Glad you're ok elixir! I'm sure you're scan will be ok. I had a surprise scan today- in hospital to check clotting problems originally. I cried before and during I was so scared but everything was ok- measuring perfect at 7+1 :)


----------



## elixir

yayyyyyy! im sooooo happy for u rachael! i am going in today, scared out of my mind. plz let it be ok!fingers crossed


----------



## want2bemommy

Hello! I'm 8 weeks today with twins after two early m/c in 2009. At first, everything scared me, but after two ultrasounds a week apart I've seen two very strong heartbeats and seen them double in size. I know I'm not in the clear, but my anxiety has lessened recently. I've never made it past 6 weeks, so I'm happy for now. I feel for all of us, worry during a very happy time just stinks. I have a feeling I will worry the whole time lol


----------



## dairymomma

Can I hop in on this convo too? I've had two kids and six early miscarriages (all between 6 and 9wk4d). I'm now 9wk5d and have had some light spotting the last few days. I am absolutely TERRIFIED of miscarrying again and don't really have anyone I can talk to right now as most of my family and friends would freak out more than I already am. Hoping things hold steady this weekend and I can get in to the drs on Monday. Wish I could see my own dr but she's out of the office til Tuesday and I don't know if I can wait that long. I had an ultrasound at 7wk4d and everything looked okay. My jellybean's heartbeat was in the 150s so that was encouraging. Now, I'm spotting and I don't know what to think. I've been on progesterone since my positive home test and I've been reading it can cause spotting but I've never had this before with my other pregnancies (while taking progesterone). No cramping or anything (yet) just nerves and anxiety causing me to run to the bathroom every time I imagine a twinge.


----------



## Wyldemomma

JohnsonGirl said:


> I'm the same. This is my first baby and last time I was really sick for 12 weeks then told at my scan baby didn't develop past 8 weeks but my body didn't register it. So now I m more nervous coz last time I had so many symptoms and it still went wrong!
> Hope I'm gonna chill out after a few weeks!!
> I'm scared of going to the bathroom too lol think its gonna take some time to get used too.
> My fingers are crossed so tightly for us!!

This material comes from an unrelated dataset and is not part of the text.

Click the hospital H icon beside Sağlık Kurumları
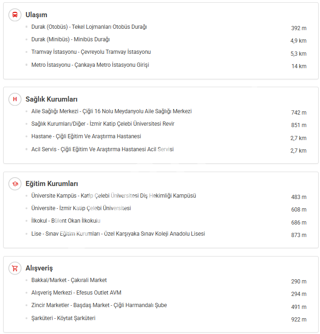The width and height of the screenshot is (320, 334). point(15,99)
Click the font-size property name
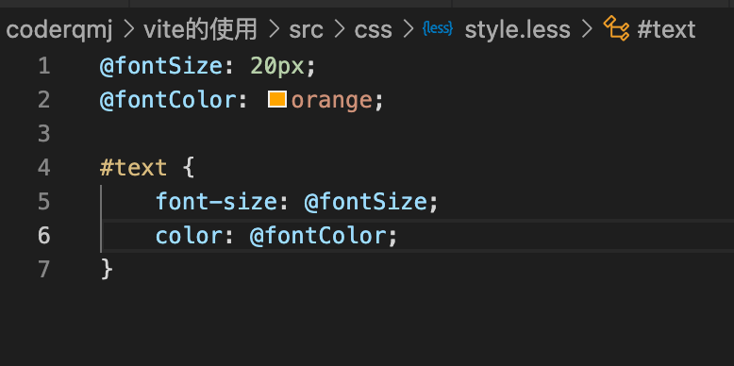This screenshot has width=734, height=366. click(216, 202)
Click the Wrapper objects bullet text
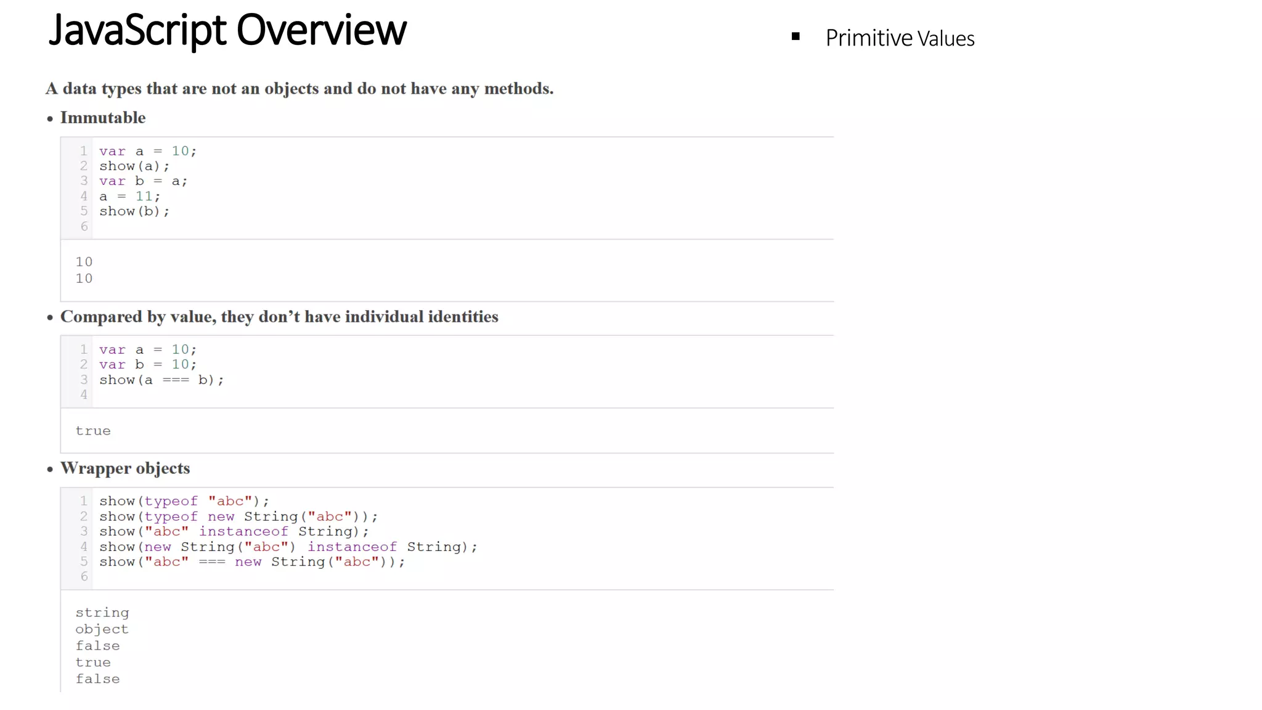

I am so scared I'm not the only one who is scared to go to the bathroom


----------



## Wyldemomma

Hi ladies! I would love to join the group! I am currently 5w2d +/- 2d and this is my fourth pregnancy in the last 14 months. I had a MMC at 10 weeks and 2 early MC back to back earlier this year. I am scared out of my mind, but trying to take it a day at a time. It is nice to read everyone's post and know that i am not alone in all this.


----------



## quirkyms

I just wanna wish everyone the very *bessssstttt* of luck! Fighting!

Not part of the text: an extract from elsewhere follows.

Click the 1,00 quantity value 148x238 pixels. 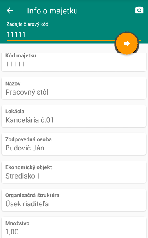(x=12, y=232)
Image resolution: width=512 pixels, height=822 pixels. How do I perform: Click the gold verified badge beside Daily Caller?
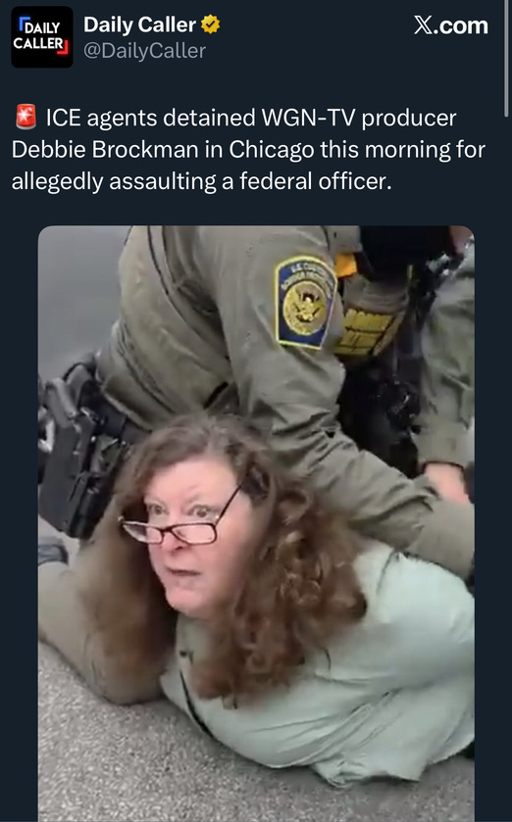click(x=210, y=24)
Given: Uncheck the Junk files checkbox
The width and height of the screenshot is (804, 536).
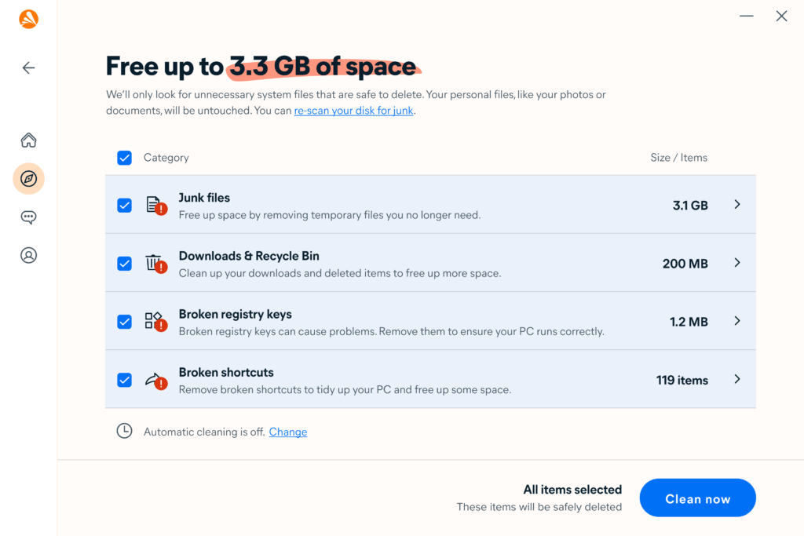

Its been 40+ days since my 2nd trimester loss and Im still waiting for my period to come. So I cant even try to conceive. As terrified as I am at the thought of going through a similar loss, the moment I saw this thread, my first thought is "YOU LADIES ARE SO LUCKY!!" 

So yes, my very best wishes to y'all, getting pregnant is already a GREAT positive step forward. I look forward to the day i can join this thread. Fighting!!


----------



## dairymomma

quirkyms-I typically don't get my period for 6-8 weeks after a m/c. I know what it's like to wait, and wait, and wait some more... Sorry to hear about your loss. Miscarriages are never easy. Sending you hope and hugs!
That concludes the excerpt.